Tokue, mamie de 76 ans sensible à la nature, postule dans un petit boui boui pour cuisiner des haricots rouges confits malgré ses mains abîmées. Elle finira par cuisiner les dorayakis du chef comme personne, sorte de pancakes japonais à base de « An » (titre original du film), une pâte qui respire. Résumé comme ça, on pourrait prendre le dernier film de Naomi Kawase pour une version new age de Top chef. Il n’en est rien.

Un conte familial dans les cerisiers en fleurs.

Si on retrouve sa façon unique de filmer la nature et sa conjugaison avec la vie urbaine dans des plans sublimes de cerisiers en fleur embrassant la ville, An (c’est le titre original) est aussi un de ces films de fiction les moins doloristes, basculant dans un mélo en état de grâce dont on ne dévoilera rien dans sa deuxième partie. L’ancrage documentaire et la vérité visuelle sont toujours là, mais les dialogues explicatifs et la grossièreté de certains de ses scénarios ont disparu, au profit d’un sentiment du temps en apesanteur et d’une direction d’acteurs (professionnels) de tous les instants.
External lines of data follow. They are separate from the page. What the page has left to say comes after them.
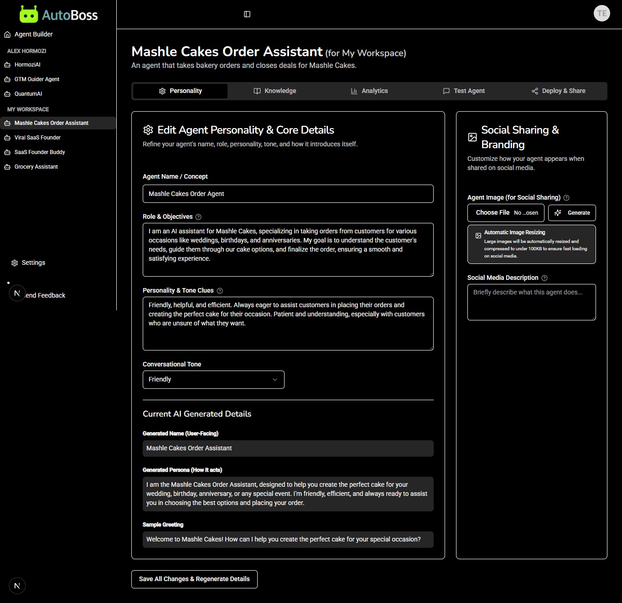The image size is (622, 603).
Task: Click help icon next to Personality & Tone Clues
Action: 220,291
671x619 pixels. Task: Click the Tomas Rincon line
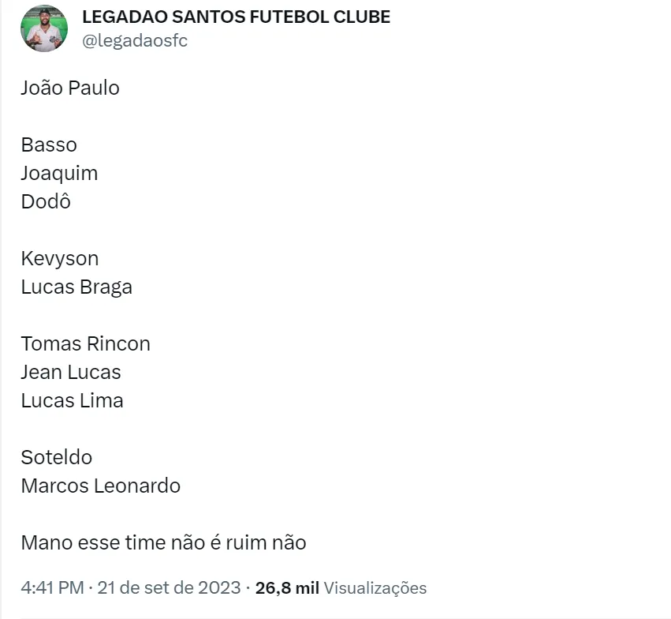[85, 343]
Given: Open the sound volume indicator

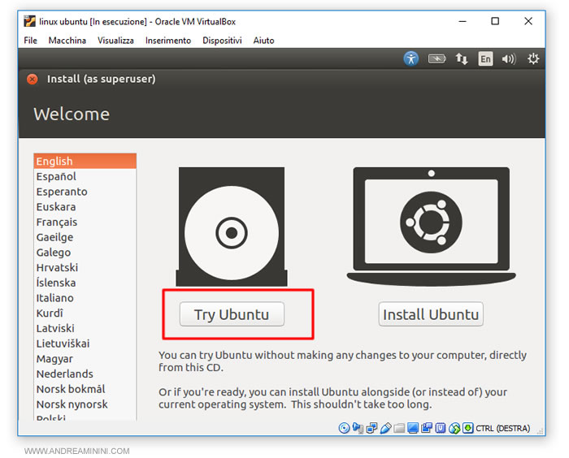Looking at the screenshot, I should [x=509, y=58].
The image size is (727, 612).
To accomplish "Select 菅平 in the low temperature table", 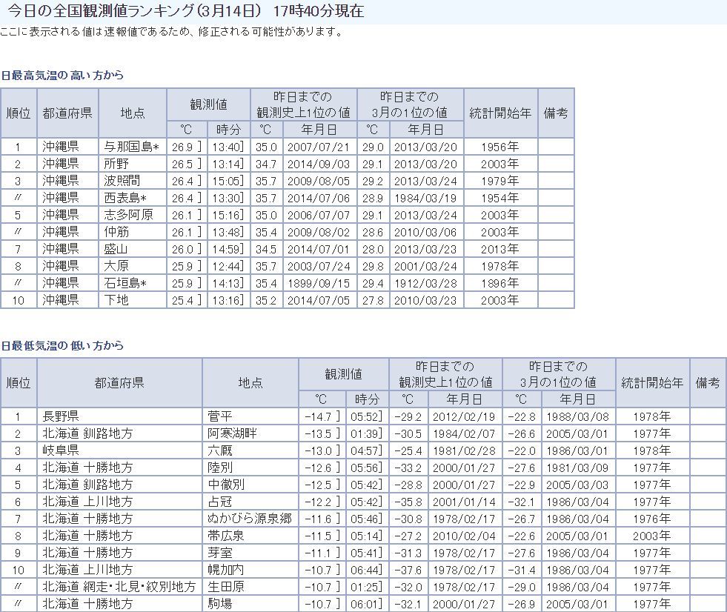I will click(220, 416).
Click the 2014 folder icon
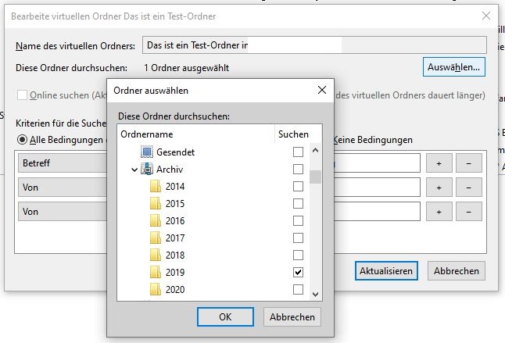 155,186
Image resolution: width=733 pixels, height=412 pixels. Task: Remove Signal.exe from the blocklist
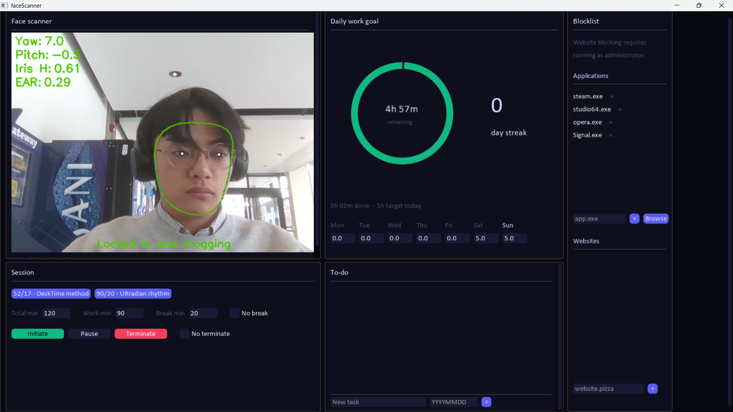(x=611, y=135)
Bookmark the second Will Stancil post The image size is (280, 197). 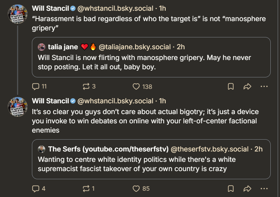[231, 188]
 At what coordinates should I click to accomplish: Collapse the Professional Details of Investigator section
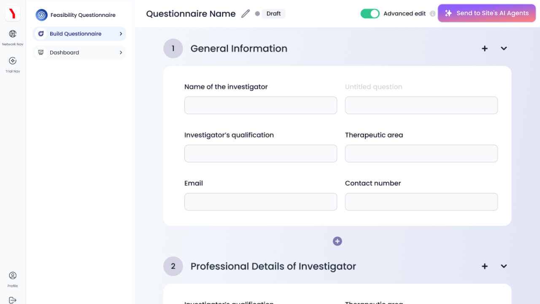(504, 266)
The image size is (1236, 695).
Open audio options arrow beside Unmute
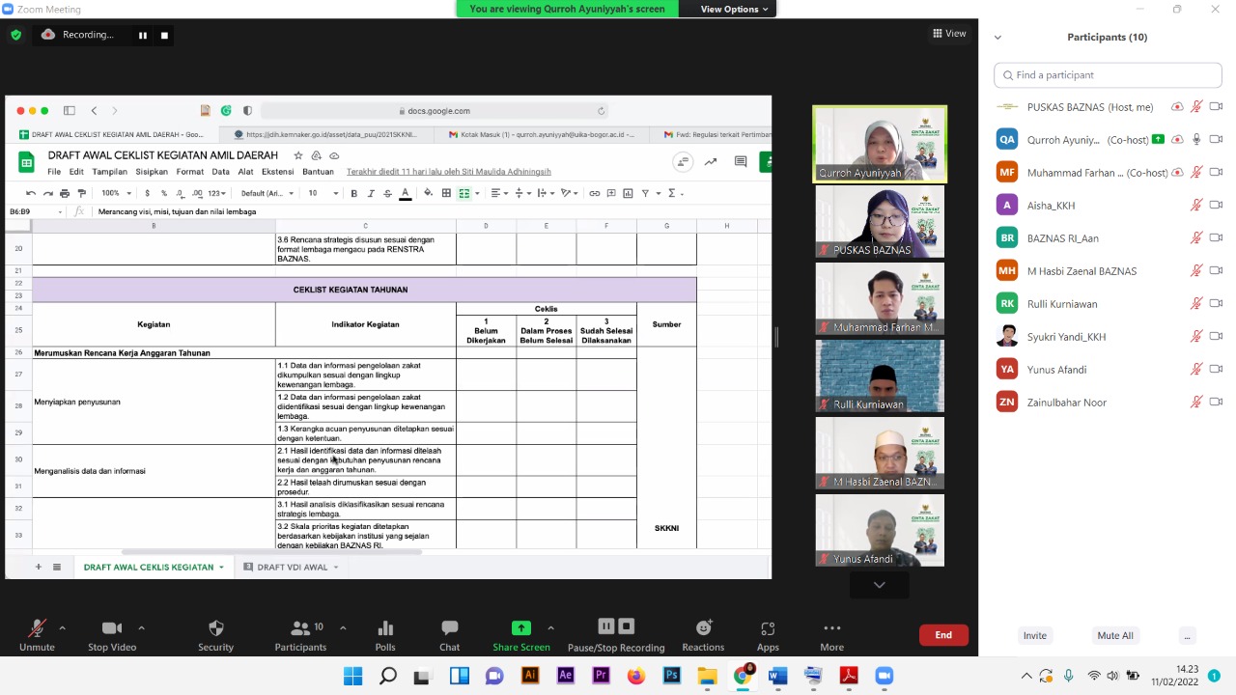63,627
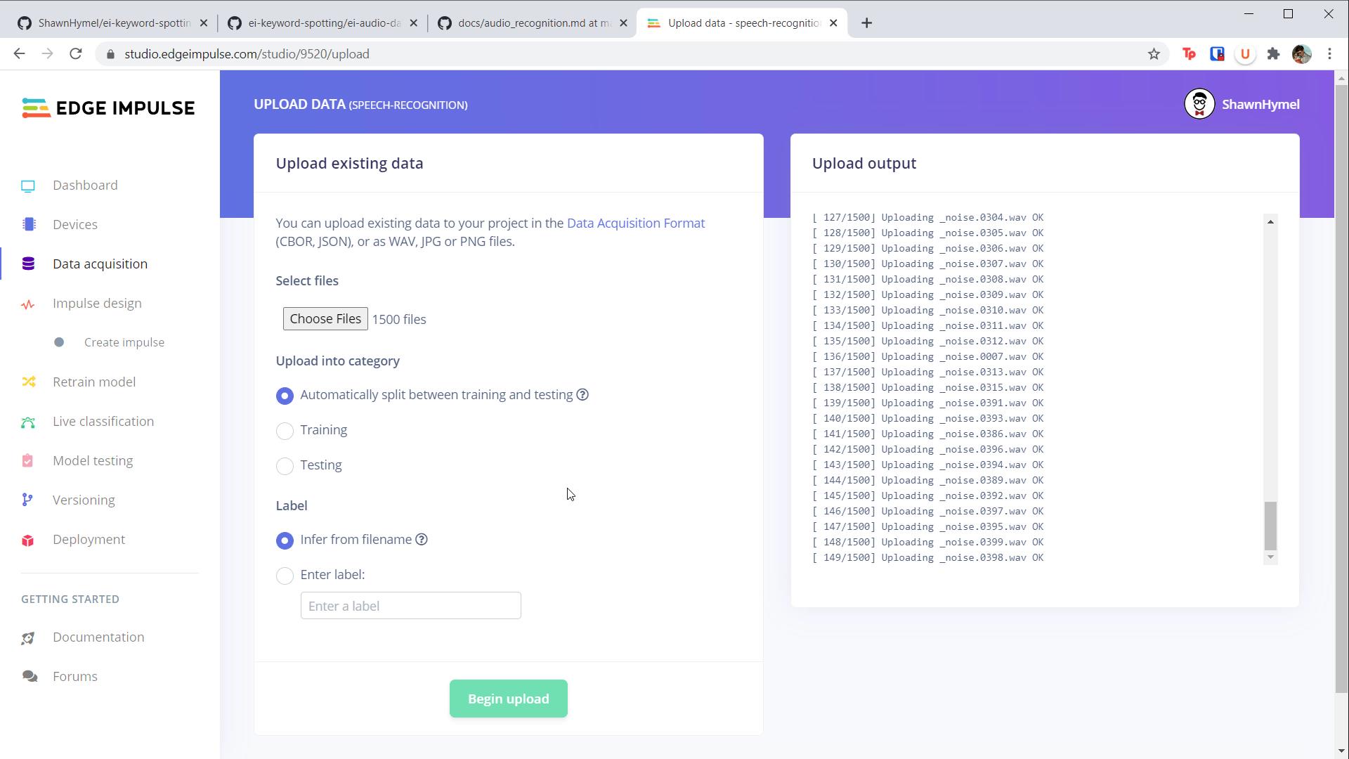The height and width of the screenshot is (759, 1349).
Task: Open the Dashboard section
Action: pos(85,184)
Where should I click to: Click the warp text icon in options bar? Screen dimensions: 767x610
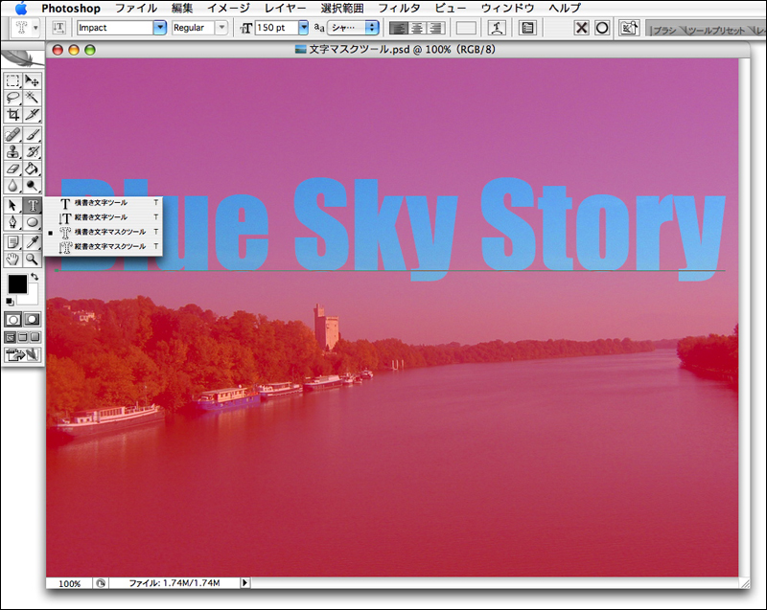pyautogui.click(x=497, y=28)
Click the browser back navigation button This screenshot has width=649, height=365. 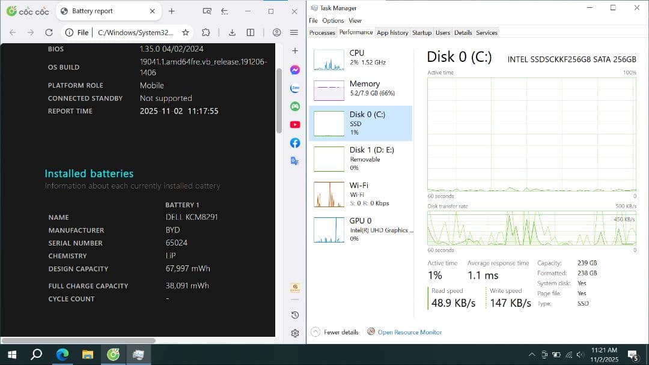click(12, 32)
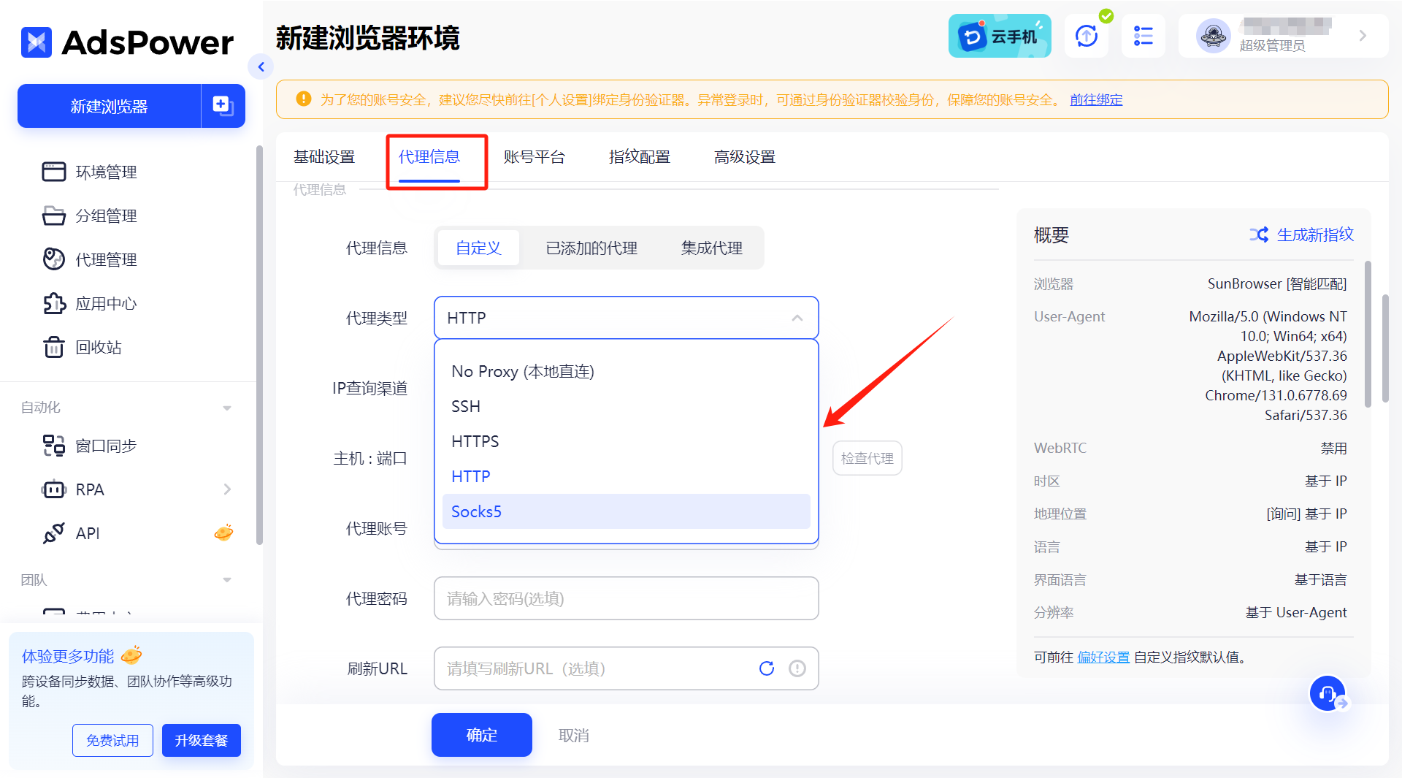Switch to 已添加的代理 option
Screen dimensions: 1402x778
591,248
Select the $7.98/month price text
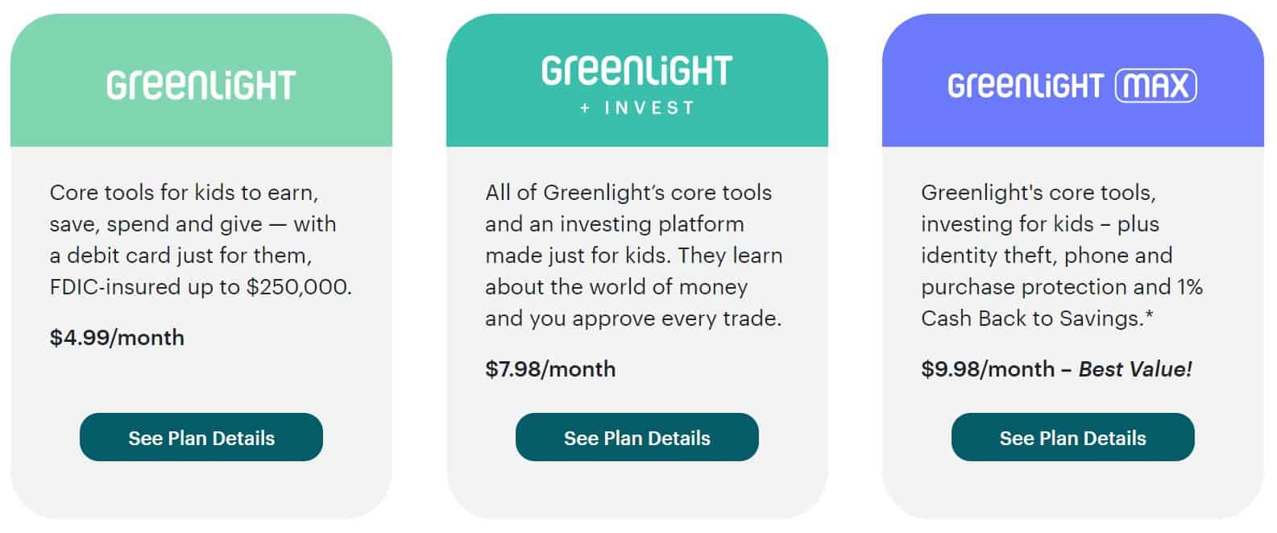Screen dimensions: 1277x533 (x=550, y=369)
Kyara Ushida dans Les Délices de Tokyo.

Kirin Kiki qui fait une apparition dans Notre petite sœur de Kore-Eda est ici une grand-mère inoubliable, et Masatoshi Nagase revenu du Mysterious Skin de Gregg Araki apporte ce qu’il faut de prestance et de déchirement pour donner une incarnation à ce beau mélo, tout en ellipses et retenues. La charge contre le saccage du profit au détriment du sens profond est d’autant plus crédible, et l’ancrage dans une certaine réalité historique du Japon qu’on ne dévoilera pas finit d’en faire un des plus beaux films de sa réalisatrice, sorte de mélodrame zen en état de grâce. »Tout ce qui existe en ce monde possède son propre langage. Nous sommes nés pour regarder et écouter ce monde. Même sans réussir dans la vie, nous pouvons trouver un sens à notre existence. » Hymne à la sensibilité des âmes faibles et des déclassés, c’est sans doute un des plus beaux films de sa réalisatrice.

La bande annonce du film à sa sortie en 2015.

Les Délices de Tokyo de Naomi Kawase (Jap, 1 h 53) avec Kirin Kiki, Masatoshi Nagase, Kyara Uchida… A voir gratuitement sur le Replay d’Arte.

L’inoubliable Krini Kiki dans Les Délices de Tokyo.

PS : A noter Voyage à Ushino de Naomi Kawase avec Juliette Binoche est aussi disponible sur Arte, la meilleure plateforme du cinéma chez soi.